-- Task goal --
Reply with one number only: the count of lines below that contain the word "green".

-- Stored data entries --
%%
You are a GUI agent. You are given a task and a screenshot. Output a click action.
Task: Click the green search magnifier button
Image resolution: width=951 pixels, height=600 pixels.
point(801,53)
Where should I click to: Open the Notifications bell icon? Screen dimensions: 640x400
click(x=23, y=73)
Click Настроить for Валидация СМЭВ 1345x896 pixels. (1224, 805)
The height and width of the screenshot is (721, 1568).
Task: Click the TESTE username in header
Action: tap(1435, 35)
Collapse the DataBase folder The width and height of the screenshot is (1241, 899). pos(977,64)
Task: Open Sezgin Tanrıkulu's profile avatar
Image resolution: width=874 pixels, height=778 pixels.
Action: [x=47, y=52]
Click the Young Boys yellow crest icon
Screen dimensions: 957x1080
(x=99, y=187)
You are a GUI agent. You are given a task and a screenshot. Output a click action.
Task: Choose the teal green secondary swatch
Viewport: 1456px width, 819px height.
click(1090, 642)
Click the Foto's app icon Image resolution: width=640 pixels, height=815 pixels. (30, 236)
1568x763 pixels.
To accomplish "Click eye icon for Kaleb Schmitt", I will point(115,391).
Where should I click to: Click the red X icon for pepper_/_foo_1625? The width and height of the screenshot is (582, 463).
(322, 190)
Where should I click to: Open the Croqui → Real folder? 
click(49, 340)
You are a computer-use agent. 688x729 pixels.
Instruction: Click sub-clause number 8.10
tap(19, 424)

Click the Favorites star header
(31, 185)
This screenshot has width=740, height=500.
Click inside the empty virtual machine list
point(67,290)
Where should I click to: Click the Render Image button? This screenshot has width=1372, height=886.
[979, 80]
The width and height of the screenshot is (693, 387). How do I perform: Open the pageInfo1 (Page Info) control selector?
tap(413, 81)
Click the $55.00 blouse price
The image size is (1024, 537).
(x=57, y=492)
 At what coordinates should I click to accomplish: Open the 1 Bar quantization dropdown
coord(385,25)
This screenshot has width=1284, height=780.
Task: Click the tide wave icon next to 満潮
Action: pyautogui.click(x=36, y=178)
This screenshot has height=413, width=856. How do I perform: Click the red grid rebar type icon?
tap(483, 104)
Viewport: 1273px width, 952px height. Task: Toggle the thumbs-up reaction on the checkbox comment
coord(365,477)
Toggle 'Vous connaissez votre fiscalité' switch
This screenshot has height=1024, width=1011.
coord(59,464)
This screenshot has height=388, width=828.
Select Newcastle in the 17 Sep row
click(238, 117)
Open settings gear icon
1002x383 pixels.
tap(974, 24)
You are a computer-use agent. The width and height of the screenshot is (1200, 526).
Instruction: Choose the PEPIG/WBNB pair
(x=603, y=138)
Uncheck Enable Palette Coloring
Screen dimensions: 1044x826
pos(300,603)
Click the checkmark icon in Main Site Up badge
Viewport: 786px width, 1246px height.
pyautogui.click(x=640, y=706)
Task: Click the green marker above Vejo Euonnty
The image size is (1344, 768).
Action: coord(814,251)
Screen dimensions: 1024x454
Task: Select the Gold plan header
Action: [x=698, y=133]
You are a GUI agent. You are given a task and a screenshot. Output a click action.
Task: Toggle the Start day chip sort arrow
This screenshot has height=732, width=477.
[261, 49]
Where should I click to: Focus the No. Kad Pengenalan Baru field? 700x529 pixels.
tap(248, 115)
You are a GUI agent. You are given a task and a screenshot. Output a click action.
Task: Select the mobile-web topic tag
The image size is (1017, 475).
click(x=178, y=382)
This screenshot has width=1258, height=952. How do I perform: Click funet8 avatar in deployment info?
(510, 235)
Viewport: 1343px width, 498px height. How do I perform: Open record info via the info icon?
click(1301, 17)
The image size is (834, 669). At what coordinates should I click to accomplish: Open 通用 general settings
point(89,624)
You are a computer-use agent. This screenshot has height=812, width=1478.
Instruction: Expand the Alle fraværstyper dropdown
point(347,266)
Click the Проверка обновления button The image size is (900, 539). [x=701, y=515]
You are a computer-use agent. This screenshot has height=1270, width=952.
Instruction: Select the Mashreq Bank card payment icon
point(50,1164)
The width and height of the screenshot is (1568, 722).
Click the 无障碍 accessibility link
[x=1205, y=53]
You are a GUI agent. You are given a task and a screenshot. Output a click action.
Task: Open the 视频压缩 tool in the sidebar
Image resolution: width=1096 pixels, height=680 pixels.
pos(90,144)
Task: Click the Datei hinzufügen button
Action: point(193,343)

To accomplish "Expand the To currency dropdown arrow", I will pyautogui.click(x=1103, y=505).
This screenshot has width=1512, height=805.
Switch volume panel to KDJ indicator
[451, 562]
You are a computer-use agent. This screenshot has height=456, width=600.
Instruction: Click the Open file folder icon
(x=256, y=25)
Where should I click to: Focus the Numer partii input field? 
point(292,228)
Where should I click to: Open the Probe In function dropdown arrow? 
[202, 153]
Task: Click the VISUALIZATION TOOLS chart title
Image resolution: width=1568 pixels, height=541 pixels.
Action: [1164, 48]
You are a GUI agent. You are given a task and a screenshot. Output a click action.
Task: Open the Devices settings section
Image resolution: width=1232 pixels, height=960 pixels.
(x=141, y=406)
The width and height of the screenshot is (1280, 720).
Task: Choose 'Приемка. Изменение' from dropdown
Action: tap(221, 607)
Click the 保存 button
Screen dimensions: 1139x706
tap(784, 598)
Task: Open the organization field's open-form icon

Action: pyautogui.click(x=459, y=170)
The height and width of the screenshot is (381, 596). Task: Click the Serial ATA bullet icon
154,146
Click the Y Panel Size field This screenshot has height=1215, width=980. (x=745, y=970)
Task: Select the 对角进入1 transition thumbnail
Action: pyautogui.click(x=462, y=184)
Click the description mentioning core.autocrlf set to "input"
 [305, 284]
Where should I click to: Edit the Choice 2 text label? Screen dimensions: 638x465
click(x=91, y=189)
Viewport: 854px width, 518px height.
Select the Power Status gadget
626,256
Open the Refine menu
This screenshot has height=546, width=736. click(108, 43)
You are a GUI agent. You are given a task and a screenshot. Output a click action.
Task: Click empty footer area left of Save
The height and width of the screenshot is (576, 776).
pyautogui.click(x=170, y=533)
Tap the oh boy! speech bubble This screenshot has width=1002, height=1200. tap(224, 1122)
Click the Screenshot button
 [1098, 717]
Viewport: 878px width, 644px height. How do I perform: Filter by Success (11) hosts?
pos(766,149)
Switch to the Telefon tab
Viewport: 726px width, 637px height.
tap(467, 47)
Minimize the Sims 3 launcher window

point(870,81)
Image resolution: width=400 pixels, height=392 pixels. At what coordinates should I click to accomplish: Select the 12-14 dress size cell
%%
-- Response to the exercise --
3